If you have a regular income coming in then there are going to be two months of the year when the words “income tax” are going to give you quite a few nightmares. In most countries, including India, there is a tax that is payable on the income that is received by you. Even when it comes to companies, there are certain taxes that need to be paid but there are certain provisions under the Income Tax Act that allow certain income to be exempt from tax. This should not be confused with tax benefits/deductions and tax rebates as all three are completely independent tools used by the government. But it can be said that all three, put together, work towards the common goal of reducing the taxes that are due from an individual or a company.
How do Tax Exemptions Work?
Tax exemption is basically tax on certain sources of income or certain money received from a specific source, which is not taxable due to exemptions announced by the government. It is worthwhile to note that when it comes to exemptions, they can be increased or removed as per the policies announced by the government. A simple example would be that capital gains are subject to tax at about 20% but at the moment the government has exempted income gained in the form of long term capital gains through investments like mutual funds. The condition that governs this exemption would be that the investments has to be maintained for a minimum of 1 year for the returns to be considered long term capital gains.
Difference Between Tax Benefit and Tax Exemption?
The average taxpayer will regularly come across terms like tax exemptions, tax rebate and tax benefits and some might think that they mean the same thing. The truth is that they don’t, the three are actually very different from one another. So what is the difference?

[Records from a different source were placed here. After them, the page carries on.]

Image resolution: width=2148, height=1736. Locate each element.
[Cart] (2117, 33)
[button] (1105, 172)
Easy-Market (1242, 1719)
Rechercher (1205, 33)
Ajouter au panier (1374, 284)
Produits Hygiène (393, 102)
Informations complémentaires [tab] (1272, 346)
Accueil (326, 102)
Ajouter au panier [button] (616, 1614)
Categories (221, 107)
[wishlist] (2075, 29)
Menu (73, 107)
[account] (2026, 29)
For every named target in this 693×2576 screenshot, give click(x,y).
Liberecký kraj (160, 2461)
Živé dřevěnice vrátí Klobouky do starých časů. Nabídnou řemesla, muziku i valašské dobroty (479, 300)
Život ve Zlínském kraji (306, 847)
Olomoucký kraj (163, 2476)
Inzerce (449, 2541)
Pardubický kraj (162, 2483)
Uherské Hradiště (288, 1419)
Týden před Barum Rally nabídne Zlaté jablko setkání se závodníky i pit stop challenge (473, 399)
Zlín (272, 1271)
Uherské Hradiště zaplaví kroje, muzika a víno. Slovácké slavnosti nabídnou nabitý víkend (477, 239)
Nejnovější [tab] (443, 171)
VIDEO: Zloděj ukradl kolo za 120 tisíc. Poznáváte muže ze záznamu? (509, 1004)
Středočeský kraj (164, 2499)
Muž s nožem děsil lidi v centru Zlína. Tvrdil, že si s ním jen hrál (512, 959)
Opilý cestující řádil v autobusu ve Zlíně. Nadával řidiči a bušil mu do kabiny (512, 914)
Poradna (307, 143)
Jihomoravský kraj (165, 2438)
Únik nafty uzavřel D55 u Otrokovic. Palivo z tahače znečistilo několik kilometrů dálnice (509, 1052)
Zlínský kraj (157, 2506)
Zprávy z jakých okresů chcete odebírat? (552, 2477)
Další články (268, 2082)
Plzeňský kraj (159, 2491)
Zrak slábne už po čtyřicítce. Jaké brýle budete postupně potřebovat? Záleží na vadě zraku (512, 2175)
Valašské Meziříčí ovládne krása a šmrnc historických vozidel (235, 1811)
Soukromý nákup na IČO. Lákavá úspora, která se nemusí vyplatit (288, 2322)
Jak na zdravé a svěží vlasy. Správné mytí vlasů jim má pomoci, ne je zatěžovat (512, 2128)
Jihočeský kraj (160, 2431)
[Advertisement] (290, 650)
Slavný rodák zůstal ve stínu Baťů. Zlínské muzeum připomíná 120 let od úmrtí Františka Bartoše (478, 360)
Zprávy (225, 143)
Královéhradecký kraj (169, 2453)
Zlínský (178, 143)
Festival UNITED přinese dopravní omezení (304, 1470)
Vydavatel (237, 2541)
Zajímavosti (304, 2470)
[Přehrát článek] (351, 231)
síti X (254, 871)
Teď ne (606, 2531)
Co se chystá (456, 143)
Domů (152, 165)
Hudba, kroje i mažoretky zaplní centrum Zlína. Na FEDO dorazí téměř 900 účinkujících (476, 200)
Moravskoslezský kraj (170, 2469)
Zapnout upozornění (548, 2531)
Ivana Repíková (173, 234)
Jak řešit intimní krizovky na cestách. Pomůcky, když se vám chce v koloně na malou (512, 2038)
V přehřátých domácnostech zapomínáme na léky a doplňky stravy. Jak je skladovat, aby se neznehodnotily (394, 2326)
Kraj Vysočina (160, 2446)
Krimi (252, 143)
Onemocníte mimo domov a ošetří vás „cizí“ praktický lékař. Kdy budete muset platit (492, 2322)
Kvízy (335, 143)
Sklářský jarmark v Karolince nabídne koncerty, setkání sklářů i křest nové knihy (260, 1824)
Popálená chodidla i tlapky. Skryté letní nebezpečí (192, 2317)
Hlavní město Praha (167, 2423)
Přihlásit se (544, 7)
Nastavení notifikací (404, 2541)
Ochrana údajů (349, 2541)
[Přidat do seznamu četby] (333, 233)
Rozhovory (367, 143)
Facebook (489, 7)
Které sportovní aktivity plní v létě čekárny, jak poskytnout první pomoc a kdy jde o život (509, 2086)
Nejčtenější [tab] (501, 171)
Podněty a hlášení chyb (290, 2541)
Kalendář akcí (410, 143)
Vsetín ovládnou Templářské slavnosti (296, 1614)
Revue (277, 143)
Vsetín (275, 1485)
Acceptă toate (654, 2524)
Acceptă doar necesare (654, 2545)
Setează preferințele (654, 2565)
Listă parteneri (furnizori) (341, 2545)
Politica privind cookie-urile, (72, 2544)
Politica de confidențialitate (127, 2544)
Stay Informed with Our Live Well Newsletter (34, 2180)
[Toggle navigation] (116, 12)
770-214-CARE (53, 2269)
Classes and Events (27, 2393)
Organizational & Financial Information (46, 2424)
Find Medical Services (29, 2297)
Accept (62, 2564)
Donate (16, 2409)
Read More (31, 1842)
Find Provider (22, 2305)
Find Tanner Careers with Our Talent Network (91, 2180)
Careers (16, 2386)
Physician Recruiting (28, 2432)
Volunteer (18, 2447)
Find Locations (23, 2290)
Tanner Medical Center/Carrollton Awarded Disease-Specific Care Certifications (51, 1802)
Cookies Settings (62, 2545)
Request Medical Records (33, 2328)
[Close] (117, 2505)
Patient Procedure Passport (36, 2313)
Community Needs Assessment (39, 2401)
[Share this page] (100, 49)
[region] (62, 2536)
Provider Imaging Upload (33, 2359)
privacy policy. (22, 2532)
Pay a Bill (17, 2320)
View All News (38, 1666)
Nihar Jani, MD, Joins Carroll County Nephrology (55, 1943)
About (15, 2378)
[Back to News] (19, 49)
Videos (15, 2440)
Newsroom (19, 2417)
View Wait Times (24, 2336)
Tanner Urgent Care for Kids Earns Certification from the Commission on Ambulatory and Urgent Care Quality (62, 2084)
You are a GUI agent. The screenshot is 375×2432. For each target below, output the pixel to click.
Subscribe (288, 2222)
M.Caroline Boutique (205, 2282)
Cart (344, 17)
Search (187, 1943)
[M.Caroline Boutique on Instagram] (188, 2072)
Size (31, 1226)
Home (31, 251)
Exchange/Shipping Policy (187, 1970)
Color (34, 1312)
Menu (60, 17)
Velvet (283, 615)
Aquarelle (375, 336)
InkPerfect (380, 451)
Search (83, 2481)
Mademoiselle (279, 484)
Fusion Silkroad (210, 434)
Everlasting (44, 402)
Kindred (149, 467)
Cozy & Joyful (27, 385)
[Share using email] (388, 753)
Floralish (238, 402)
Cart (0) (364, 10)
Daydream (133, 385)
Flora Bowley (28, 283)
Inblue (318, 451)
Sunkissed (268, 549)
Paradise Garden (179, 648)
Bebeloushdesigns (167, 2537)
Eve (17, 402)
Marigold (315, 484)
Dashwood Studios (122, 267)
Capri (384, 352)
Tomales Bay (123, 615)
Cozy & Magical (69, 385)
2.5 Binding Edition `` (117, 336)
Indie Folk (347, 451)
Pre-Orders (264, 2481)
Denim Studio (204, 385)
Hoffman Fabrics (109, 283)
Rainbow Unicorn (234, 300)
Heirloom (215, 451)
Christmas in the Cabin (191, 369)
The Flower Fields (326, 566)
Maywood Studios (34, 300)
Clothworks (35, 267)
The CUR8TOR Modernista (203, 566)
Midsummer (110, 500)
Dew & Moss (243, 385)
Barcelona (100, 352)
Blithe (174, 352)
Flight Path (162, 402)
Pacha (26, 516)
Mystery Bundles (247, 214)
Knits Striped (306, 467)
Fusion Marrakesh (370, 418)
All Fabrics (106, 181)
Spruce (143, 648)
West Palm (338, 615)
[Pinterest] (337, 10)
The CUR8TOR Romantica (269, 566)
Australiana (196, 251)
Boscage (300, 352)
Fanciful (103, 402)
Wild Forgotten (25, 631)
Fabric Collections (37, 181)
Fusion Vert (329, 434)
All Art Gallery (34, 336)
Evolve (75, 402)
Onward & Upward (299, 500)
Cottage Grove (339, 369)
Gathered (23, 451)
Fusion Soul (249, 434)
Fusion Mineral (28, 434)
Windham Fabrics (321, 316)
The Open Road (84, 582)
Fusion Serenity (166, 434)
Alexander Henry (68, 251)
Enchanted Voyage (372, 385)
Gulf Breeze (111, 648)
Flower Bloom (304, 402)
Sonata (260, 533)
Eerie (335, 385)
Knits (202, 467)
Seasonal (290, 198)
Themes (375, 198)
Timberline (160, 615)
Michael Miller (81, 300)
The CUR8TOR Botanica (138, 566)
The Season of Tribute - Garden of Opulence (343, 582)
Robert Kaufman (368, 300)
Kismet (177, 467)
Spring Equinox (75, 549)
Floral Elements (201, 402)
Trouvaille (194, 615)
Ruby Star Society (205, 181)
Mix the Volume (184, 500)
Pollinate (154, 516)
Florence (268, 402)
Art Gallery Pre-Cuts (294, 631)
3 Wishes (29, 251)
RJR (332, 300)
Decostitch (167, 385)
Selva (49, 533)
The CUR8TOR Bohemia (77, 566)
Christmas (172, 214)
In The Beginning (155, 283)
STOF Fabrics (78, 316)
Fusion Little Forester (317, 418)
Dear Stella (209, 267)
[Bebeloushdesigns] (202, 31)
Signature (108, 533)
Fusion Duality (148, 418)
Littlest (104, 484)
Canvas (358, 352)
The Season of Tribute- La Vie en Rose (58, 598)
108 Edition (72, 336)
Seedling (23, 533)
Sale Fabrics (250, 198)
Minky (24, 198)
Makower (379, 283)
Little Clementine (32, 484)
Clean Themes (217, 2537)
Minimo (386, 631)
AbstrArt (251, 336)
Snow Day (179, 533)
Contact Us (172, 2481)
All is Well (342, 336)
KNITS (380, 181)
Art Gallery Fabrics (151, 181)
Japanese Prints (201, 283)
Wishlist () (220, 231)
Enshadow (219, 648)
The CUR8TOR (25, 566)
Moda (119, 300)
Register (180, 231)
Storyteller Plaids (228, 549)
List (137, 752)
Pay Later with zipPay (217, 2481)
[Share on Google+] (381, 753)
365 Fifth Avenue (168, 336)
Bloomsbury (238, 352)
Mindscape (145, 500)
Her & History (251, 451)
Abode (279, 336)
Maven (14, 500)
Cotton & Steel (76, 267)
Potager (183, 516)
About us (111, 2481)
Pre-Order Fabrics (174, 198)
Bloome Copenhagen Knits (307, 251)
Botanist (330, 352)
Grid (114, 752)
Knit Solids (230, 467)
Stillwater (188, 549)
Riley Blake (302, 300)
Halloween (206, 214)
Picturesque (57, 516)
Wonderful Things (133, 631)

Tax Benefit: The term tax benefits is used to describe investments that an individual or a company can make in order to reduce the tax they have to pay. These benefits are applied on the gross income and can include things like investments in life and health insurance, fixed deposits, special schemes like the Sukanya Samriddhi Scheme, etc. What tax benefits do is to lower the taxable income by removing the invested amount from the amount that needs to be considered for income tax.
Tax Exemption: This term describes the tax that is due on certain income that is actually not charged due to special circumstances. These circumstances may be announced by the government and can cover a wide variety of situations. These exemptions, in terms of income tax, are applied to very specific sources of income and need to be claimed under the appropriate headings when filing the taxes.
Tax Rebate: Tax rebate is again applicable mostly to tax payable as income tax and refers to an actual reduction in the tax due as per the government’s policies. For example, at the moment, those who earn up to Rs. 5 lakhs per annum get a tax rebate of Rs. 2,000 per years. An example of this would someone who has an annual income of Rs. 5 lakhs and after having made investments, is assessed to pay Rs. 10,000 as income tax may get that amount reduce by Rs. 2,000 as part of the rebate offered to him for the annual income. This means that the tax due will come down to Rs. 8,000.
|Read about Tax Benefits on Loans in India.|
The Most Common Tax Exemptions:
The most common tax exemptions that can be availed are offered by employers to employees. Exemptions may also include certain other sources of income.
- Tax exemption on long term capital gains from investments in mutual funds.
- The money paid to a salaried individual as house rent allowance is not taxable income.
- Any allowance that a company may give to an employee as allowance to be spent on a vacation, also known as the leave travel allowance, is exempt from tax if it is actually used for a vacation.
- Some companies provide employees with the option of leave encashment. In case an employee does choose to encash their leave, then the money they get is exempt from tax.
- If an individual has retired and is retired and is receiving a pension then the pension, whether taken as a lump sum or in monthly instalments, is exempt from tax.
- Even gratuity payments made by employers to their employees are exempt from tax.
- If an income is received from agricultural activities then it is exempt from tax.
- An individual’s share of the family income of a HUF (Hindu Unified Family) is exempt from taxes.
- If a person receives an income as a share of the profits made by a firm, then it can be exempt from taxes.
- Allowances paid to members of parliament and members of the legislative assembly can also be exempt from taxes.
- Even the income received by an individual in Ladakh is exempt from taxes as long as the individual is a member of a scheduled tribe.
There are also plans by the government to bring in tax exemptions that will benefit corporates but those are yet to be implemented as of now. Currently the exemptions that exist for companies are in things like the commodity transaction tax which is payable by the sellers of commodity futures. This tax is currently exempted on commodities trading that deals with agricultural products.
The biggest and main benefit of a tax exemptions is that they help reduce the burden of taxes that are to be paid by an individual or a company.
News About Income Tax Exemption
Changes sought in Income Tax Exemption Limit
Finance Minister Mr. Arun Jaitley received a number of suggestions from representatives of banks and financial institutions during a pre-budget consultation meeting. Some of the major suggestions included fixing the interest rates on small savings schemes, removal of dividend distribution tax and a hike in the exemption limit on savings. The current exemption limit of savings is Rs 2.5 lakh, which the representatives’ hope will be increased.
Some of the other requests included incorporation of CSR expenditure into business expenditure, thereby simplifying the taxation process, the probability of banks issuing off-shore INR bonds in order to raise funds for domestic infrastructure and digitization of land records to ensure farmers are directly benefitted through different schemes.